PASSAGE PROVIDED:
I'd much rather have the waiting for years honestly. a delayed product will be good someday, but a bad release early is bad forever. first impressions are everything, and they have not put their best foot forward. and perhaps the casual pokemon players don't care about this- fine. but don't expect someone like me, who has been playing since Generations 1 and 2 to be happy about it or see it as positive. I love new pokemon designs, I want to see more, I want to a new pokemon game, but its with the expectation that it expands, that it is open to my efforts, that all my catching them all hasn't been in vain- and they just shot that in the heart.
because sure, in previous generations you'd never truly be able to catch them all for long, there would always be some mythical pokemon you haven't gotten yet, maybe some temporary stretches of time where you finally did get them all before the next games out, but there is a difference between that hope just being out of reach and suddenly getting that hope crushed entirely. and perhaps you don't understand WHY its important to Catch Them All, why I'd be so adamant about this, but you don't have to. I don't expect you to, because its not romance that you have. its just not an idea you ever bought into. thats okay, but no matter how much sense you think your talking, that dream of Catching Them All is dead on the ground and no amount of defending Game Freak will resurrect the corpse.

STORED DATA:
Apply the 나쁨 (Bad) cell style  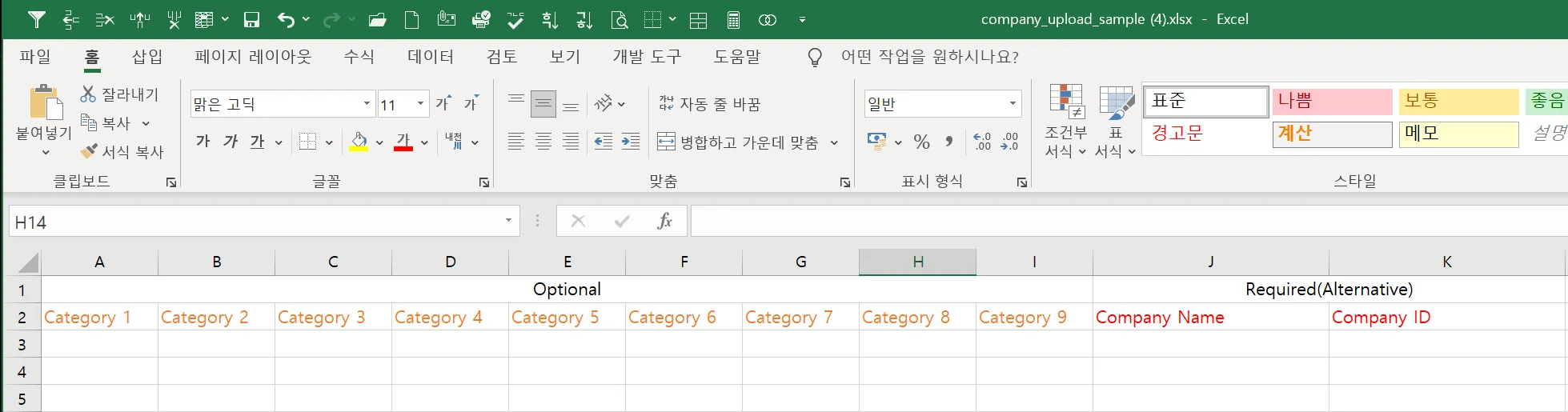(x=1332, y=102)
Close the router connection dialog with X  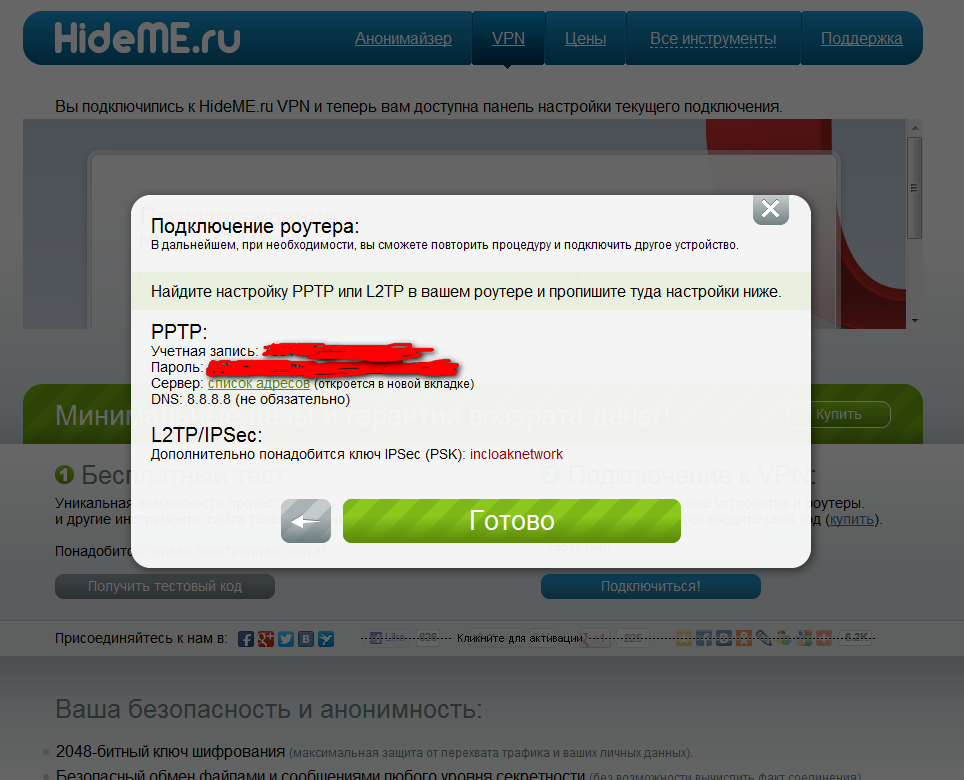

STATED EXERCISE:
In the Pokémon commentary, transcribe the span that begins at the words "I'd much rather" and stops after "in the heart.".

SOLUTION FOR THIS PROBLEM:
I'd much rather have the waiting for years honestly. a delayed product will be good someday, but a bad release early is bad forever. first impressions are everything, and they have not put their best foot forward. and perhaps the casual pokemon players don't care about this- fine. but don't expect someone like me, who has been playing since Generations 1 and 2 to be happy about it or see it as positive. I love new pokemon designs, I want to see more, I want to a new pokemon game, but its with the expectation that it expands, that it is open to my efforts, that all my catching them all hasn't been in vain- and they just shot that in the heart.